​Rosja ocenia negatywnie rozmieszczenie w Polsce amerykańskich czołgów i transporterów opancerzonych. Uważa to za zagrożenie - oświadczył rzecznik Kremla Dmitrij Pieskow.

Patrzymy na to jako na zagrożenie dla nas oraz działania, które zagrażają naszym interesom i naszemu bezpieczeństwu - powiedział rzecznik prezydenta Władimira Putina.

Ocenił, że każdy kraj "może i będzie postrzegać negatywnie" wzmacnianie obecności wojskowej obcego państwa w pobliżu swoich granic. Właśnie w ten sposób to postrzegamy - wyjaśnił.

Zauważając, że "kraj trzeci wzmacnia swoją obecność wojskową" w pobliżu europejskich granic Rosji, rzecznik Kremla podkreślił: "to nawet nie państwo europejskie". Ocenił, że liczebność kontyngentu nie odgrywa istotnej roli. Tysiąc czy dziesięć tysięcy - chodzi o wzmacnianie obecności wojskowej, nic więcej nie można dodać - podsumował.

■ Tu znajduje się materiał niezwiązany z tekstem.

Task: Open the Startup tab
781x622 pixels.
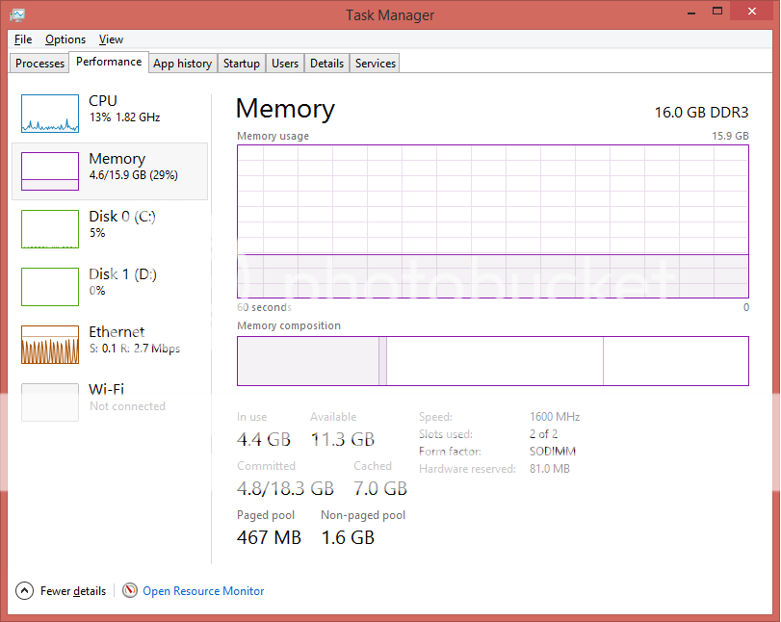Action: [241, 63]
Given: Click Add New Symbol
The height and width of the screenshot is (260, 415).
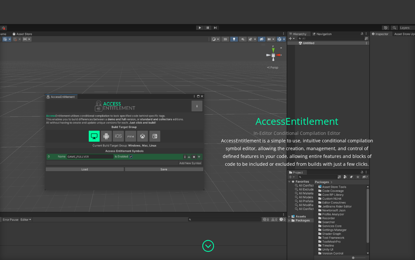Looking at the screenshot, I should tap(190, 163).
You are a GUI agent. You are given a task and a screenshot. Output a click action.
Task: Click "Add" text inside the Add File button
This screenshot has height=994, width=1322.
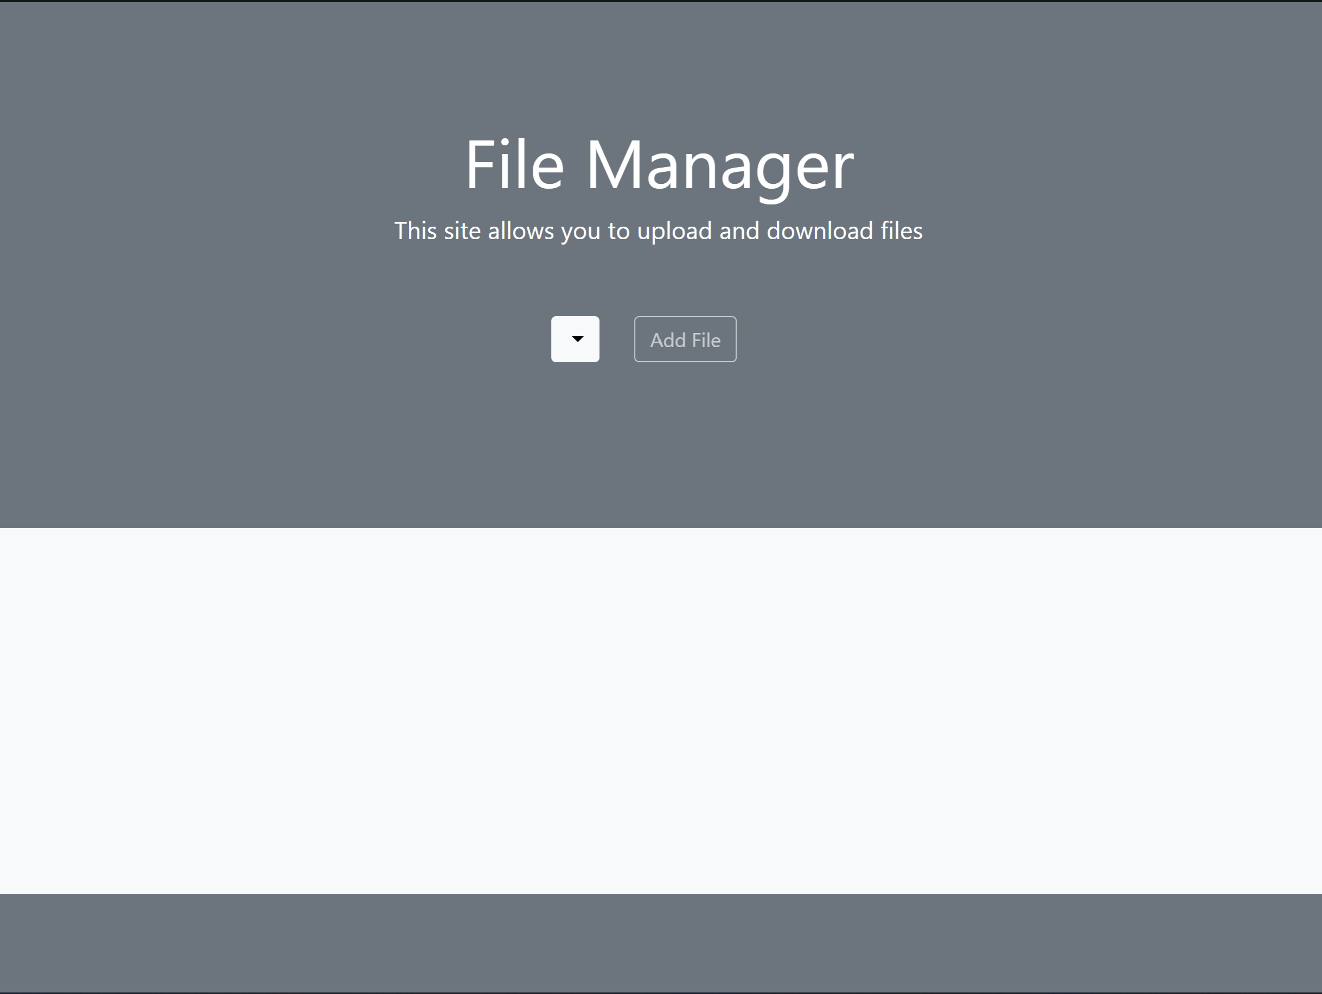coord(668,340)
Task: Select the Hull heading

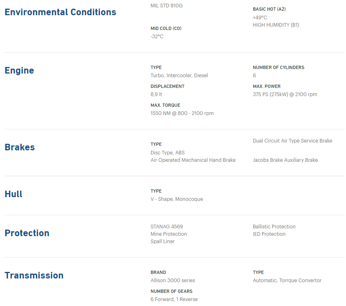Action: 14,194
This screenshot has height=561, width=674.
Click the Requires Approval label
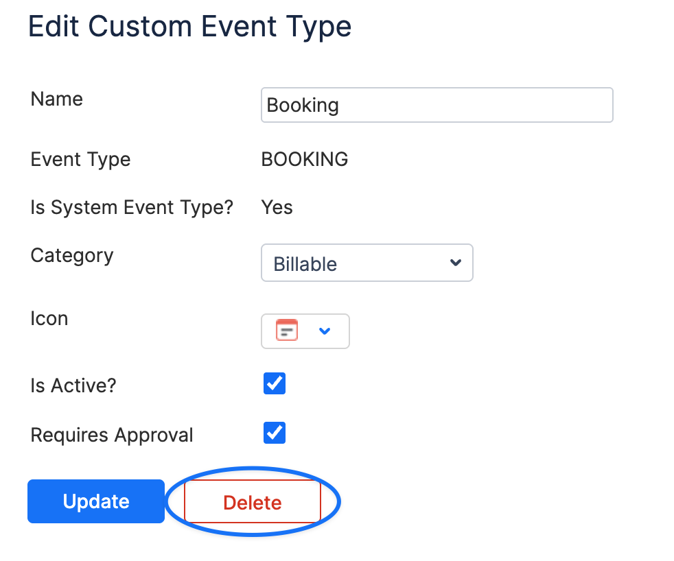pyautogui.click(x=112, y=435)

W sprawie obecnego rozmieszczania sił USA w Europie wypowiedział się również wiceminister spraw zagranicznych Rosji Aleksiej Mieszkow. Ocenił ten krok jako "czynnik destabilizujący dla całokształtu bezpieczeństwa europejskiego". Mieszkow zarzucił też NATO "próby zasłaniania się tak zwaną zasadą rotacyjności".

W zeszłym tygodniu rozpoczął się w niemieckim porcie Bremerhaven wyładunek sprzętu Pancernej Brygadowej Grupy Bojowej (ABCT) sił zbrojnych USA. Do Polski zaczęli przybywać żołnierze amerykańscy na pierwszą, dziewięciomiesięczną zmianę w ramach operacji Atlantic Resolve.

W czwartek konwój amerykańskich żołnierzy, udających się do Żagania, wjechał z Niemiec do Polski przez Olszynę w Lubuskiem. Zgodnie z decyzjami szczytu NATO amerykańska grupa brygadowa wzmocni bezpieczeństwo wschodniej flanki NATO. Z Polski część elementów ABCT trafi do innych lokalizacji w Europie Środkowej i Wschodniej.